We now use the Gregorian style of dating in Russia. The leap years are years with number divisible by 4 but not divisible by 100, or divisible by 400.
For example, years 2004, 2180 and 2400 are leap. Years 2004, 2181 and 2300 are not leap.
Your task is to write a program which will compute the day of week corresponding to a given date in the nearest past or in the future using today’s agreement about dating.
输入

There is one single line contains the day number d, month name M and year number y(1000≤y≤3000). The month name is the corresponding English name starting from the capital letter.
输出

Output a single line with the English name of the day of week corresponding to the date, starting from the capital letter.
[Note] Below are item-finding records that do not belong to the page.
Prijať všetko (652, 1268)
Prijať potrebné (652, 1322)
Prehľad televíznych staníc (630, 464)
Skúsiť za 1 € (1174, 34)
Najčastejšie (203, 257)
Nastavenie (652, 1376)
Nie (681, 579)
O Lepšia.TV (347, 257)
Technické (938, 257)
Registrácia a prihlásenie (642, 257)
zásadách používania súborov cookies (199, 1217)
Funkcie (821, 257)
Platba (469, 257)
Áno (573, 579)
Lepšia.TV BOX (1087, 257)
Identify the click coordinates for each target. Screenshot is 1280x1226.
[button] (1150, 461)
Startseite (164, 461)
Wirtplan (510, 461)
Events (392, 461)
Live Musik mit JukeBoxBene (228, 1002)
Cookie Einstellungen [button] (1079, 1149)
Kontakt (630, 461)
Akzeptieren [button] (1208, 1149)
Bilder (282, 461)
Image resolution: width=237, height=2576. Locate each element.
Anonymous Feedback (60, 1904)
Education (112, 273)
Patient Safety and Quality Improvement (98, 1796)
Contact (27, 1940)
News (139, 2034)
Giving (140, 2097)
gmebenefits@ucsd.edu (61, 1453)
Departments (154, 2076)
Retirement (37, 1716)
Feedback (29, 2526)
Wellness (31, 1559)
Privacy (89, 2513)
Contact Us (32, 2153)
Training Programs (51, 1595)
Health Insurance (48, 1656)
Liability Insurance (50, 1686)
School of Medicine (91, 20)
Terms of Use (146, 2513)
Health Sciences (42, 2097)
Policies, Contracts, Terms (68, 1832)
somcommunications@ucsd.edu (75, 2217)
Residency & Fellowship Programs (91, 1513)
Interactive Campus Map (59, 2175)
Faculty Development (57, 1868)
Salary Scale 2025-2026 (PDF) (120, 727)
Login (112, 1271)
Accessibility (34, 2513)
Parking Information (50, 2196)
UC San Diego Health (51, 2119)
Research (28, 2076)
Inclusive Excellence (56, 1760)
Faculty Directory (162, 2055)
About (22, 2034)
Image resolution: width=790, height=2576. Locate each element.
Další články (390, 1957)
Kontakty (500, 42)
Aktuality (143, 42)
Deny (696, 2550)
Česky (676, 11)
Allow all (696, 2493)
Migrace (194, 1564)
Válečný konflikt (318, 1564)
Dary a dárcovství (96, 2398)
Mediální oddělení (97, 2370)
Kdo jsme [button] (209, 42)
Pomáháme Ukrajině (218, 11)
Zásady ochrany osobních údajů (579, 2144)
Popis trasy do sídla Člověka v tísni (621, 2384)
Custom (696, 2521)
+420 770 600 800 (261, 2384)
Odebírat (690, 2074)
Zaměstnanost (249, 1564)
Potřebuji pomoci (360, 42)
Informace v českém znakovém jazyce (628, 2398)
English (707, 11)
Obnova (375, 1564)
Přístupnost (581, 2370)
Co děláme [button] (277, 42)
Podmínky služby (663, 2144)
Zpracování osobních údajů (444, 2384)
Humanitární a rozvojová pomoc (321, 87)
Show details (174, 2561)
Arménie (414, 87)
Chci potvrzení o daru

All other letters must be in lower case.
样例输入

21 December 2012
5 January 2013
样例输出

Friday
Saturday

#include <stdio.h>
#include <string.h>
#define isleap(x) (x % 100 != 0 && x % 4 == 0)|| x % 400 == 0 ? 1 : 0 

int dayofMonth[13][2] = {{0,0},{31,31},{28,29},{31,31},{30,30},
                        {31,31},{30,30},{31,31},{31,31},{30,30},{31,31},{30,30},{31,31}};

char dayofWeek[7][20] = {"Monday","Tuesday","Wednesday","Thursday","Friday","Saturday","Sunday"};

char monthofYear[13][20] = {"","January","February","March","April","May",
                            "June","July","August","September","October","November","December"};

int cordOfDate(int year1,int month1,int day1){
    int year2 = 2017;
    int month2 = 11;
    int day2 = 8;
    int tempY,tempM,tempD;
    int cnt = 0;
    int num1 = year1*10000 + month1*100 + day1;
    int num2 = year2*10000 + month2*100 + day2;

    if(num1 > num2){
        tempY = year1;
        tempM = month1;
        tempD = day1;
        year1 = year2;
        month1 = month2;
        day1 = day2;
        year2 = tempY;
        month2 = tempM;
        day2 = tempD;
    }

    while(year1 < year2 || month1 < month2 || day1 < day2){
        day1++;
        if(day1 == dayofMonth[month1][isleap(year1)] + 1){
            month1++;
            day1 = 1;
        }

        if(month1 == 13){
            year1++;
            month1 = 1;
        }
        cnt++;
    }

    return cnt;
}


int main()
{
    int day,year;
    char month[20];
    int num,n;

    while(scanf("%d %s %d",&day,month,&year) != EOF){
        for(int i = 0;i < 14;i++){
            if(strcmp(month,monthofYear[i]) == 0){
                num = i;
                break;
            }
        }
        printf("%d\n",num);
        n = cordOfDate(year,num,day);
        printf("%d\n",n);

        puts(dayofWeek[(n+2) % 7]);
    }
    return 0;
}